Integrating and Using: A Complete Example
By linking the above three steps, we can achieve the character-level extraction of Chinese character strings:
{% set original_string = "安企CMS,高效内容管理系统" %}
{% set start_index = 0 %} {# 从第一个字符开始 (索引0) #}
{% set end_index = 8 %} {# 截取到第8个字符 (不包含索引8) #}
{% set sliced_characters = original_string|make_list|slice:(start_index ~ ":" ~ end_index) %}
{% set result_string = sliced_characters|join("") %}
<p>原始字符串:{{ original_string }}</p>
<p>截取后的完整字符:{{ result_string }}</p>
In this example,start_index ~ ":" ~ end_indexIt is a way to dynamically construct slice parameters, ensuring the flexibility of parameters. Whenstart_indexis 0,end_indexis 8, the output will be安企CMS,高效内容, completely avoiding the problem of garbled characters or half characters.
Attention Points and **Practice
- Performance considerationsAlthough this combination-based method can perfectly solve Chinese character problems, it involves three filter operations.For extremely short strings, the performance impact is negligible; however, if you need to frequently process very long strings, consider whether it is possible to preprocess them at the content generation stage, or evaluate the impact on front-end performance.However, in the vast majority of website content display scenarios, this performance overhead is acceptable.
- Understanding of the length of the cut: In
sliceFiltering in,from:tooftoParameter indicates up to which indexpreviouslyFor example,slice:"0:5"Represents extracting 5 characters starting from index 0 (i.e., indexes 0, 1, 2, 3, 4). This is slightly different from the concept of truncation length in some languages, and attention should be paid when using it. - Alternative solution:
truncatecharsFilter:If your requirement is just to truncate a string and automatically append an ellipsis (...), thentruncatecharsThe filter is a more concise option. It internally considers character length rather than byte length.

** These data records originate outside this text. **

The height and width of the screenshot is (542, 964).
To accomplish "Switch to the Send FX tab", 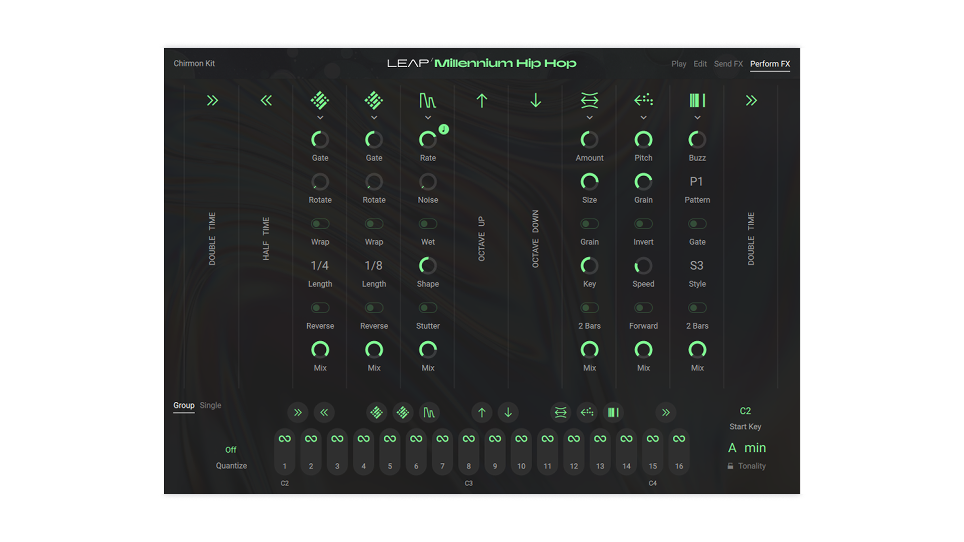I will (x=728, y=64).
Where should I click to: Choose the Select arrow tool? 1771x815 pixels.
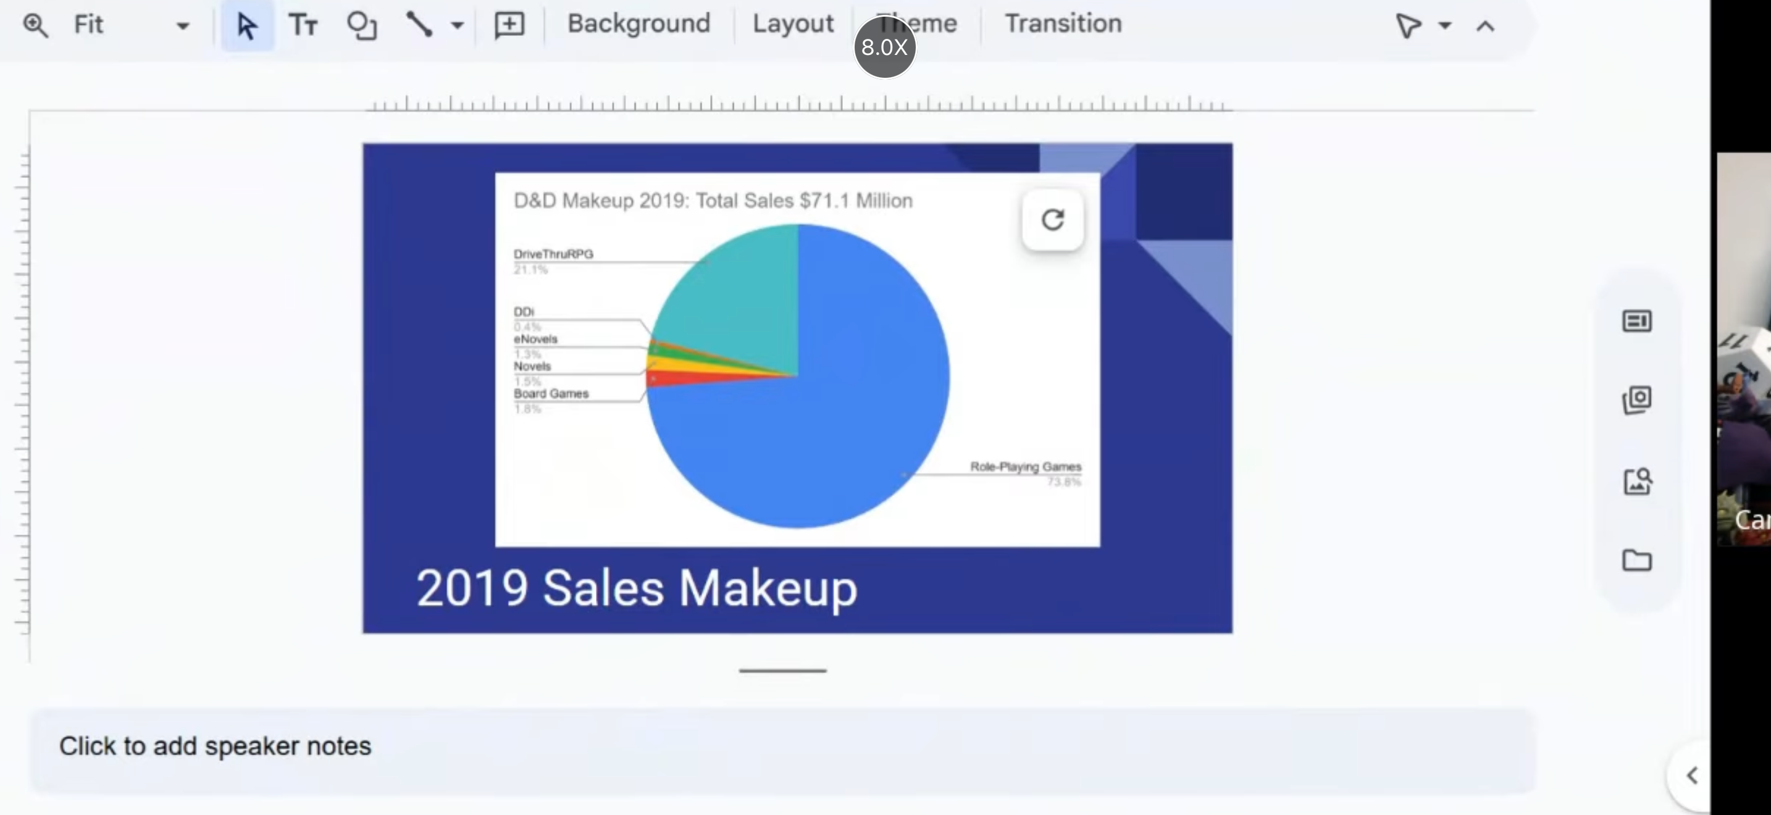coord(247,25)
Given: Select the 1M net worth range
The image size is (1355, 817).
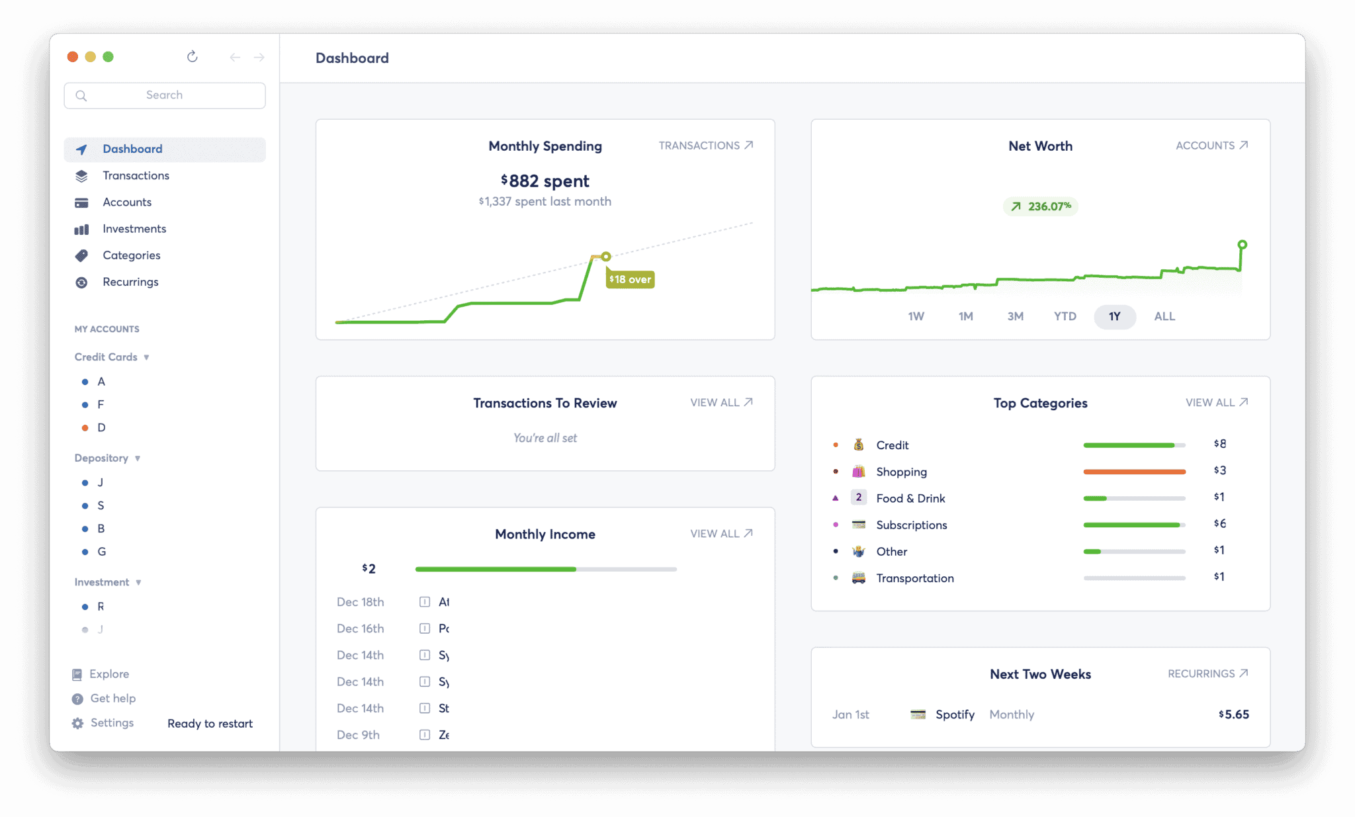Looking at the screenshot, I should pyautogui.click(x=965, y=317).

For example:{{ "安企CMS,高效内容管理系统"|truncatechars:8 }}It will output安企CMS,高效内容...Please choose the appropriate filter according to your actual needs.

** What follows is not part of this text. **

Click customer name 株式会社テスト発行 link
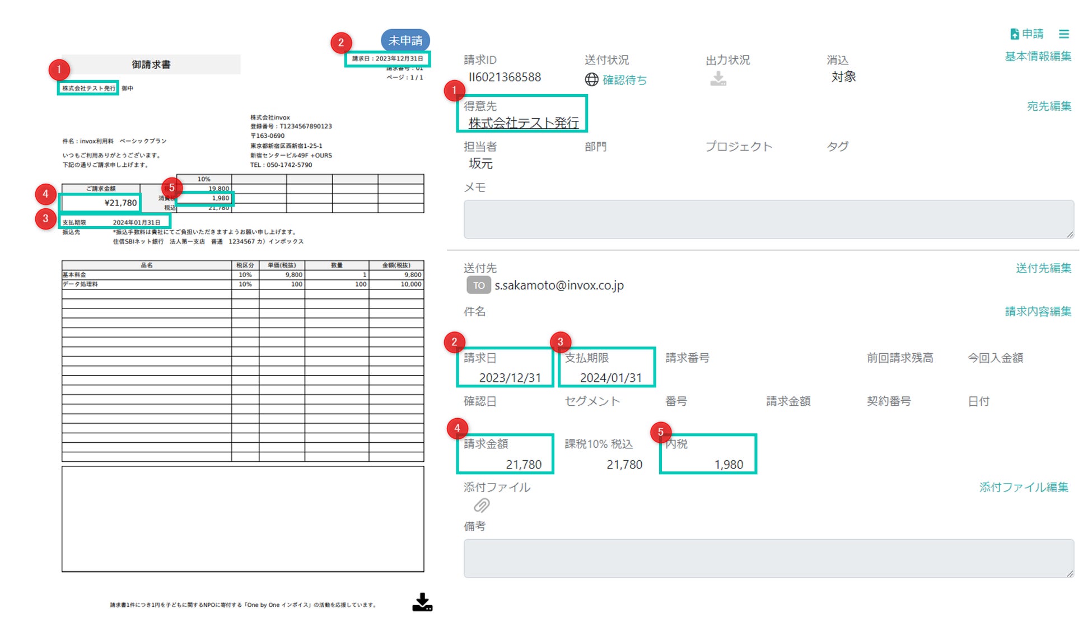Screen dimensions: 1092x632 pos(523,123)
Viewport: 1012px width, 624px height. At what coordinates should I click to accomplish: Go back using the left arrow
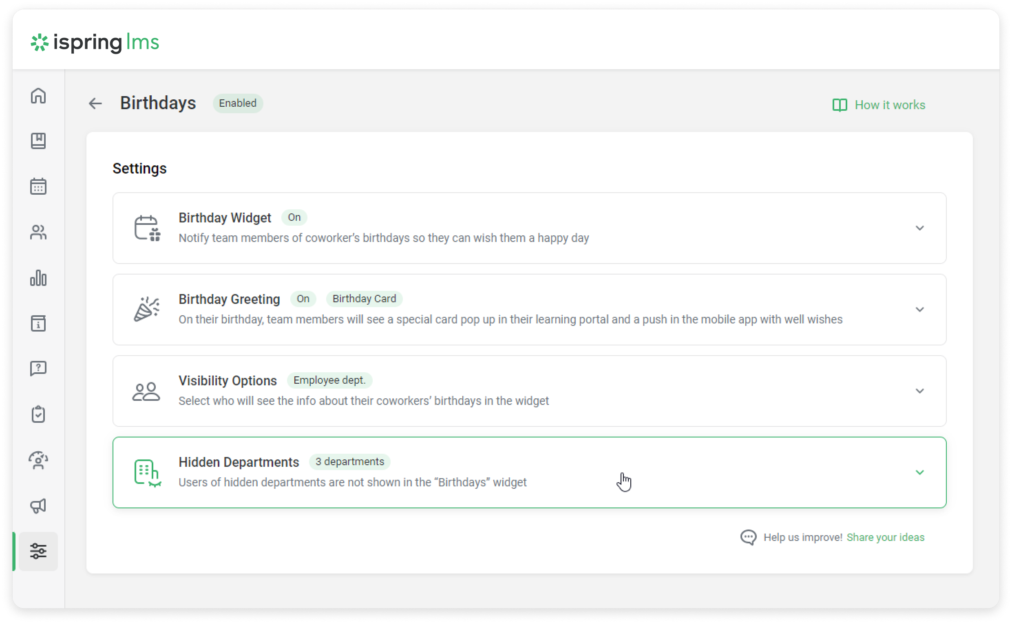(95, 104)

By using this combination ofmake_list/sliceandjoinFilter method, you will be able to handle Chinese string truncation in Safe CMS with ease, ensuring clear and accurate content presentation.
Common Questions (FAQ)
1. Why use directlysliceFilter extracts Chinese characters and produces garbled characters?Answer: In the Anqi CMS templatesliceThe filter is set to extract by defaultbytesPerforming the cut.Since a Chinese character is usually composed of multiple bytes (for example, it is usually 3 bytes in UTF-8 encoding), directly cutting by bytes may cut off the byte sequence of a Chinese character, causing the browser to be unable to parse it correctly and thus displaying garbled text or incomplete characters.

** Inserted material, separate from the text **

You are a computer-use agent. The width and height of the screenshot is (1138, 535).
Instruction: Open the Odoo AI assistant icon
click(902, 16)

2. This combined extraction method(make_list|slice|join) will affect website performance?答:Compared to directsliceOperation, this combination method indeed adds some processing steps (converting a string to an array, and then back to a string).For most conventional string lengths (tens to hundreds of characters), this additional performance overhead is usually very small and can be ignored almost.If your website needs to handle the truncation of a large number of extremely long strings and has extreme performance requirements, consider preprocessing the content when storing or generating it to lighten the burden of template rendering.
3. BesidessliceFilters, does the Secure CMS also have other filters for extracting strings?答:Yes, AnQi CMS also providestruncatecharsandtruncatewordsFilter.
truncatechars: Truncate strings by character count and add an ellipsis at the end...It can already handle Chinese characters correctly.truncatewords: Cut the string by word count and add an ellipsis at the end...This filter is more suitable for processing English content because it uses spaces as word separators and is not applicable to Chinese. When your need is to truncate and automatically add ellipses,truncatecharsIt will be a more concise and convenient choice.